- Opening Delimiter -
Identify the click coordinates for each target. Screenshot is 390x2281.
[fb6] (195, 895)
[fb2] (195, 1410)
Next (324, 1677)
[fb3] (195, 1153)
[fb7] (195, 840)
- Closing Delimiter -
Exercise: Restate the records above in full, keeping each line exactly as it stands.

Result below:
Identify the click coordinates for each target. Screenshot is 390x2281.
[fb6] (195, 895)
[fb2] (195, 1410)
Next (324, 1677)
[fb3] (195, 1153)
[fb7] (195, 840)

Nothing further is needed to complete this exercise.